Can you quote, word for word, the rows below from the very first one through the line holding "language is located", inclusive?

§ Data records
......
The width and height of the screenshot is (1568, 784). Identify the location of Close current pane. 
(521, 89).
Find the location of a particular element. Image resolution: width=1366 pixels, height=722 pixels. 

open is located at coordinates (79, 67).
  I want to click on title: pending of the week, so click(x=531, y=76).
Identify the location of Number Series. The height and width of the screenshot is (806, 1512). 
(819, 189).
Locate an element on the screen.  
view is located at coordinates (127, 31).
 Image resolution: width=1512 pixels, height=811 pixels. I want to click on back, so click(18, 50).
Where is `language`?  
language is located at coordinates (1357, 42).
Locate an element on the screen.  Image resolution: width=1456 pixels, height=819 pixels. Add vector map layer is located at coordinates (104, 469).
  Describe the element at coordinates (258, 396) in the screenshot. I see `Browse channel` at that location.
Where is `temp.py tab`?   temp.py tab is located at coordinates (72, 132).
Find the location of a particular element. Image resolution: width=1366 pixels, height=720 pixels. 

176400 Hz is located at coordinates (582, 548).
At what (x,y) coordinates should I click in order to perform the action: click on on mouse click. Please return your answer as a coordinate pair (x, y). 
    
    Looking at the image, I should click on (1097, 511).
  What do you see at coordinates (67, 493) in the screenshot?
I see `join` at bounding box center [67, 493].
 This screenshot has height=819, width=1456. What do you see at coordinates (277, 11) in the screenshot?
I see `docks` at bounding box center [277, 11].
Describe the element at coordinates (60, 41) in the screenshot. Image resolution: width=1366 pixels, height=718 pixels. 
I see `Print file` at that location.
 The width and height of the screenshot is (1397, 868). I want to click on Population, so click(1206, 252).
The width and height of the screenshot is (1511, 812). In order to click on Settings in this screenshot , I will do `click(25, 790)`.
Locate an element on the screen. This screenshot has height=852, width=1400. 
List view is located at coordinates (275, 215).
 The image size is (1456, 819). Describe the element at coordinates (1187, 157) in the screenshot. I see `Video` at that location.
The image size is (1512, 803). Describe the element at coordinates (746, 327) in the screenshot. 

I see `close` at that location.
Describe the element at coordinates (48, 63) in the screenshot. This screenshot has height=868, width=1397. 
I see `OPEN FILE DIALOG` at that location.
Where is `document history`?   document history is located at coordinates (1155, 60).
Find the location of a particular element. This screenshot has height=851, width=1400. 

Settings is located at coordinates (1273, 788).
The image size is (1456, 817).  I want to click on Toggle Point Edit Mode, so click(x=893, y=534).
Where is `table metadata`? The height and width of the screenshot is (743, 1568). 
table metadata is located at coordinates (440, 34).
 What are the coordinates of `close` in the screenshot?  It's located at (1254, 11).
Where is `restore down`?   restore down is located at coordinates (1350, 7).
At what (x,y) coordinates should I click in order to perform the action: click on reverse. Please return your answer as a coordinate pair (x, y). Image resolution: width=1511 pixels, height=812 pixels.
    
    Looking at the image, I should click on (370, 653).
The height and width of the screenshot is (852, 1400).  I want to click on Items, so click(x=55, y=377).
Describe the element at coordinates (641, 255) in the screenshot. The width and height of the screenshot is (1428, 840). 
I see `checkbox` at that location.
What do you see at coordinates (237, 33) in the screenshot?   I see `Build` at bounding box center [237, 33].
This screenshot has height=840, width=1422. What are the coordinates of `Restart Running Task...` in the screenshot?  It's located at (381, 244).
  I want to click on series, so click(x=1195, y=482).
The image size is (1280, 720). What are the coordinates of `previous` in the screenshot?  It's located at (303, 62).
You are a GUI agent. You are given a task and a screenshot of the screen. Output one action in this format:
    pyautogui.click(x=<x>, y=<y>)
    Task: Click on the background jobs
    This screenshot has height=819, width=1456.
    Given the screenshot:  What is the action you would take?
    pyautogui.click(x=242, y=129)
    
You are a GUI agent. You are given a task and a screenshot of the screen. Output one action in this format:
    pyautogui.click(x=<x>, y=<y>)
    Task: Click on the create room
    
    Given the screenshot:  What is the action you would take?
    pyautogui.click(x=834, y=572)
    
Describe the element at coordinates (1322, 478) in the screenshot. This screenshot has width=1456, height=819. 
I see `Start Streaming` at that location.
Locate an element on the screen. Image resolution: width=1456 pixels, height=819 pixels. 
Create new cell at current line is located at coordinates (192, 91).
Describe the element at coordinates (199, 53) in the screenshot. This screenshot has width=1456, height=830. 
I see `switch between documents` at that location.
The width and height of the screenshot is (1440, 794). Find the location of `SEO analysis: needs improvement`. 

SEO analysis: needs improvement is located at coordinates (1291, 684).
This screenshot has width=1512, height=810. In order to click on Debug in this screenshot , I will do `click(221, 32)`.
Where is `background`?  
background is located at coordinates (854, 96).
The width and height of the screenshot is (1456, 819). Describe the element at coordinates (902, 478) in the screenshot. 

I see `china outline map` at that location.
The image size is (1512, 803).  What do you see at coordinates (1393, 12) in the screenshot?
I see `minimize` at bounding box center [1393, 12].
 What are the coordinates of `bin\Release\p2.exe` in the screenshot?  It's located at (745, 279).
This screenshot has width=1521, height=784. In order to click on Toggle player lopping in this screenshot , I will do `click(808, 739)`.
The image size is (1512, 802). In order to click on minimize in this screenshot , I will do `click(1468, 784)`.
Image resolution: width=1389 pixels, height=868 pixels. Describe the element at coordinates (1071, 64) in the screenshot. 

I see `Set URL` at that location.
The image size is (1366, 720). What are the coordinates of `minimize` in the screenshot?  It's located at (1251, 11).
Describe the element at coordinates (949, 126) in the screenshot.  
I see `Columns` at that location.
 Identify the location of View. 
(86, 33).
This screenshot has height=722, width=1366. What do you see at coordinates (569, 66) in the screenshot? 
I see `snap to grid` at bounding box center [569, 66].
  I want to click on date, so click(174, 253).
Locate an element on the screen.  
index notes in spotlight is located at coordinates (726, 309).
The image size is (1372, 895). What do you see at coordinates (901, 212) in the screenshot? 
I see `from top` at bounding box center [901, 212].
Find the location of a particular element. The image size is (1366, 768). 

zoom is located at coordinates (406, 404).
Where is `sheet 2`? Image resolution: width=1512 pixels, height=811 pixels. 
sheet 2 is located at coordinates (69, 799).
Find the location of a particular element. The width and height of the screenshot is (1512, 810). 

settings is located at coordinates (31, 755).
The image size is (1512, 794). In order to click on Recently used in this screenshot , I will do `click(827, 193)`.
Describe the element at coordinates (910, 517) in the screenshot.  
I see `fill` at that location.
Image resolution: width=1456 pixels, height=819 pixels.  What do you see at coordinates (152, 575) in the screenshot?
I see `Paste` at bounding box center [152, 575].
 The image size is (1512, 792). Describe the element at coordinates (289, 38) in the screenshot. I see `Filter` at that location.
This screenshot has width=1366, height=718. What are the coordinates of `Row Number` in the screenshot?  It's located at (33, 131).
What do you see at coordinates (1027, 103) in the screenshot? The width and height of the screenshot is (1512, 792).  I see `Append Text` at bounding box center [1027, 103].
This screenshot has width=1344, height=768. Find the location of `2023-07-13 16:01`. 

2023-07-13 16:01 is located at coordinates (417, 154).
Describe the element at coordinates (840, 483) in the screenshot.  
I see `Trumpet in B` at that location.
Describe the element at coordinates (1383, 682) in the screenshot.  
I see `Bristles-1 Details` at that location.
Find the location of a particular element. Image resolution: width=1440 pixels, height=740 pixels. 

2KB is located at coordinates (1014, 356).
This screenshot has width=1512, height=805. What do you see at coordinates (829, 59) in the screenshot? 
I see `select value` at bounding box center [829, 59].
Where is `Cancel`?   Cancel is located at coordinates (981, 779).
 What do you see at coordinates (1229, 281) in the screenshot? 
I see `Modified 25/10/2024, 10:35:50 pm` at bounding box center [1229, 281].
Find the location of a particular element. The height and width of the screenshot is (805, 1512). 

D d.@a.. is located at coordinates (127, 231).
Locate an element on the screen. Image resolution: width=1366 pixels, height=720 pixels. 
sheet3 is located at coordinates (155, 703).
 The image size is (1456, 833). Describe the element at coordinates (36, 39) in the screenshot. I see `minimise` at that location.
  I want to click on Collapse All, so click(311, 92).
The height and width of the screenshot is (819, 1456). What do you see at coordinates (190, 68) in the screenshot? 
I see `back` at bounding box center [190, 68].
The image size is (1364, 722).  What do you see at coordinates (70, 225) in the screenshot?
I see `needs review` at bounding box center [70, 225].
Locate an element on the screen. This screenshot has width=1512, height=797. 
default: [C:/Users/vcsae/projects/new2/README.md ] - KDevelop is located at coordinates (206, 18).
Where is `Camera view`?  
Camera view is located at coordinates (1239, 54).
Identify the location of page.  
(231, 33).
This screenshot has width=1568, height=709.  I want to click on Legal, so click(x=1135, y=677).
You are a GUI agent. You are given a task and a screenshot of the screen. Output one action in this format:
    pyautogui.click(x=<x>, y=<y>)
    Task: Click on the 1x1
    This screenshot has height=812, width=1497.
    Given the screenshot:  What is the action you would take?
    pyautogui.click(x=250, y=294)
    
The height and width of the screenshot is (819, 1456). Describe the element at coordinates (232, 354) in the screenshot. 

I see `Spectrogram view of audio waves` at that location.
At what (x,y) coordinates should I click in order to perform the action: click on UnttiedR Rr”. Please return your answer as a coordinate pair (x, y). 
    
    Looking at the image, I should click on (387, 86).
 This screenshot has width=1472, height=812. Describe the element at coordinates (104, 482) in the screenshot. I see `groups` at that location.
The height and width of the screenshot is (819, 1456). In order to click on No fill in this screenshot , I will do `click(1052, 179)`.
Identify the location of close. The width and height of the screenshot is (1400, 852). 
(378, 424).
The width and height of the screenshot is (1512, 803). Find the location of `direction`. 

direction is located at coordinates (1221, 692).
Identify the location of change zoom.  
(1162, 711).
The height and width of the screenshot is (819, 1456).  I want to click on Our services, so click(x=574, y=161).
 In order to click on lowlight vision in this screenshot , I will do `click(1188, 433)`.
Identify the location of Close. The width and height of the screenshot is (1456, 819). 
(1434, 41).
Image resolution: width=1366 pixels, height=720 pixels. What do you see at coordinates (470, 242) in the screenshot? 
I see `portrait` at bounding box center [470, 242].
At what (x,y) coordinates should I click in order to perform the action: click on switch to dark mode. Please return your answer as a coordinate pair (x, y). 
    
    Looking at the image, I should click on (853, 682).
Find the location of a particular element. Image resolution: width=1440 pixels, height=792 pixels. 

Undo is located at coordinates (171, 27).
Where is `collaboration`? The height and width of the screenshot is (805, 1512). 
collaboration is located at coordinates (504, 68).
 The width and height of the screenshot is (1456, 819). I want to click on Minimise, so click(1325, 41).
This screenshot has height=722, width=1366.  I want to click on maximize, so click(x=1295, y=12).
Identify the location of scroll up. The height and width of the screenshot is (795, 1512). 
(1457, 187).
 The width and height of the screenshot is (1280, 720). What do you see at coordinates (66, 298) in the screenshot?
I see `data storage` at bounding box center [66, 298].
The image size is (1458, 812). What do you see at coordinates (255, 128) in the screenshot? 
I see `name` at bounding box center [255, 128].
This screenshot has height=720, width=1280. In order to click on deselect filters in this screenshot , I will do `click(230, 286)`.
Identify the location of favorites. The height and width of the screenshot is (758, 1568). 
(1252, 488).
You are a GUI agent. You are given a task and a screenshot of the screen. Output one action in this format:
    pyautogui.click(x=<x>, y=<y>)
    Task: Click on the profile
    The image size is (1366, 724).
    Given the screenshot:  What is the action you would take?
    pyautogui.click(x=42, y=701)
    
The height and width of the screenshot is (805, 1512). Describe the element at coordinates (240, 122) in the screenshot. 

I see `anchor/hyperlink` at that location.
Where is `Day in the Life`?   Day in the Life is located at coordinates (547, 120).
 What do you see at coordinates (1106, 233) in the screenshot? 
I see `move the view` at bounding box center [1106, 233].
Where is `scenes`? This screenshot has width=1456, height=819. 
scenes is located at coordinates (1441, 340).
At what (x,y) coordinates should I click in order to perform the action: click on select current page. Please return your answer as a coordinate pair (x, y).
......
§ Final answer
The width and height of the screenshot is (1568, 784). Identify the location of Close current pane. 
(521, 89).
Find the location of a particular element. Image resolution: width=1366 pixels, height=722 pixels. 

open is located at coordinates (79, 67).
  I want to click on title: pending of the week, so click(x=531, y=76).
Identify the location of Number Series. The height and width of the screenshot is (806, 1512). 
(819, 189).
Locate an element on the screen.  
view is located at coordinates (127, 31).
 Image resolution: width=1512 pixels, height=811 pixels. I want to click on back, so click(18, 50).
Where is `language`?  
language is located at coordinates (1357, 42).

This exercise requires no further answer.